Esta corriente, encabezada principalmente por resentidos sociales, vinculados con el indigenismo radical y el populismo de nuevo cuño, tiene dos objetivos principales: primero, destruir la historia y la cultura de la nación de la Madre de América y segundo, saben que destruyendo la identidad de España destruyen las bases donde se sustentan nuestros países hermanos. En definitiva, son conscientes de que destruyendo la identidad de España destruyen la de Hispanoamérica y de esta forma venden sus ideologías totalitarias que, por lo general, no llegan a buen puerto.

Imagino que conoce los deseos de ciertos sectores catalanistas de quitar el monumento a Colón en Barcelona y sustituirlo por alguna otra figura indígena americana.

–Un esperpento más de los señores de la CUP. Esta gente basa su pensamiento en el odio y la ignorancia. El odio a todo lo que se refiere a España y la ignorancia de su propia historia. Habría que explicarle que antes de llegar los españoles a América la mayoría de los pueblos indígenas practicaban el canibalismo y realizaban sacrificios humanos. Los ignorantes no saben que quieren homenajear a unas civilizaciones que comían carne humana y mataban a millones de personas para satisfacer a un dios de sangre.

Asigna usted a Hispanoamérica estatus de nación. ¿Efectivamente tuvo consciencia de ser tal cosa en algún momento de su existencia? ¿Alguna vez se se estuvo cerca de forjar esa nación única hispanoamericana?

–Durante más de 300 años se sembraron los pilares de una gran nación hispanoamericana. Por desgracia, los grandes enemigos de España a principios del siglo XIX (Inglaterra y Francia) supieron balcanizar, por medio de sus agentes, lo que en esos momentos se concebía como la Gran Comunidad Hispánica o, mejor dicho, la Gran Nación Hispano-Americana.

Empecemos por la definición de nación: una comunidad humana con ciertas características culturales comunes, a las que dota de un sentido ético-político.

A principios del siglo XIX en Hispanoamérica ya existía una cultura común, instituciones políticas y jurídicas que unían a diferentes pueblos y, por supuesto, dos elementos esenciales como es la lengua y sobre todo los lazos de sangre que unían a España y América. Después de dos siglos donde se rompieron los lazos políticos seguimos compartiendo lo más importante: la sangre por medio del mestizaje, la cultura y la lengua.

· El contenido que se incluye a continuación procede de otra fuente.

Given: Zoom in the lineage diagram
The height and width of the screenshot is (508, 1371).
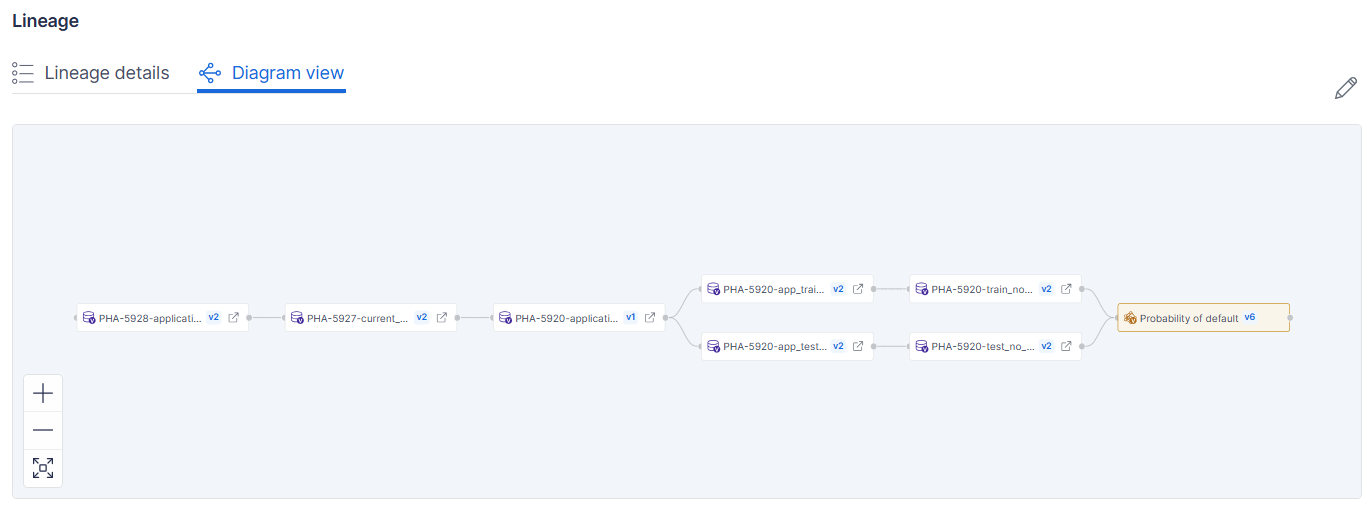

Su anterior libro, Cuando éramos invencibles, es todo un revulsivo contra el complejo de ser españoles. Quizá sea cierto eso que dicen de que los españoles nos avergonzamos terriblemente de serlo. ¿A qué atribuye ese sentimiento, ese complejo, caso de ser cierto? ¿Se debe a lo que nos han inculcado o es resultado de nuestra propia experiencia?

–El complejo de inferioridad viene principalmente de que desde pequeños nos enseñan los desastres nacionales y nos ocultan a los grandes héroes que formaron uno de los imperios más importantes de la historia universal. En estos momentos en las escuelas se les enseña a los niños la Leyenda Negra. Con estos antecedentes es muy difícil que la gente se sienta orgullosa de su país.

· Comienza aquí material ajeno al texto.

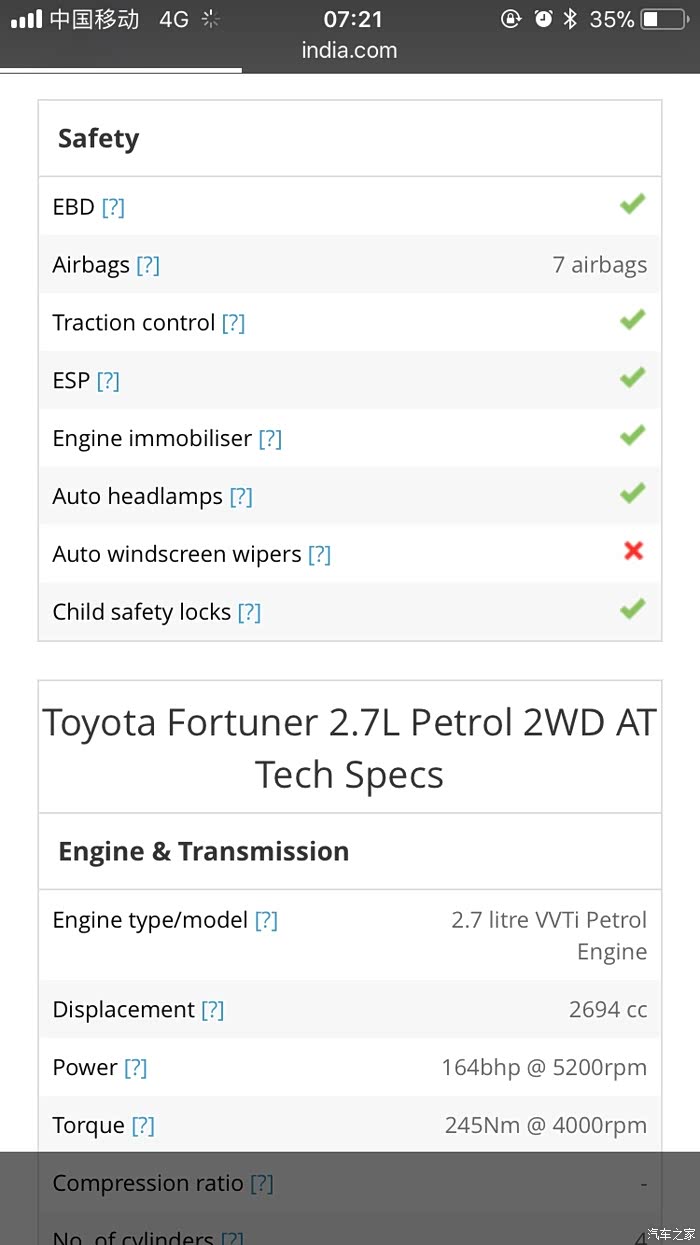Tap the Toyota Fortuner Tech Specs heading
This screenshot has height=1245, width=700.
(349, 748)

A todo esto hay que sumar las continuas agresiones que sufren los símbolos de todos los españoles sin que la justicia y el gobierno actúen. Ha llegado el momento en que la sociedad civil salga de su letargo y levante la voz ante tanta desidia que demuestran nuestras autoridades.

Valentía, gallardía, generosidad, fortaleza… son valores que aparecen en su nuevo libro, asociados a los personajes más eminentes de la conquista americana, y que se antojan en desuso en los tiempos actuales. ¿Cree que se han perdido definitivamente?

–Gracias a Dios, no. Pero sí están calando en nuestra sociedad los anti-valores que nos presentan determinadas televisiones y que se acentúan todavía más en nuestra clase política.

¿Qué opina de la situación política que se está viviendo en España, con líderes inconsistentes, partidos a la deriva, incapacidad para el acuerdo, tendencias separatistas?

–Por desgracia, en España no tenemos estadistas que gobiernen no sólo para esta generación sino para las venideras. En muchos casos son las personas más mediocres de nuestra sociedad quienes ocupan los más altos cargos políticos y esta circunstancia sólo tiene una consecuencia: la actual situación política española.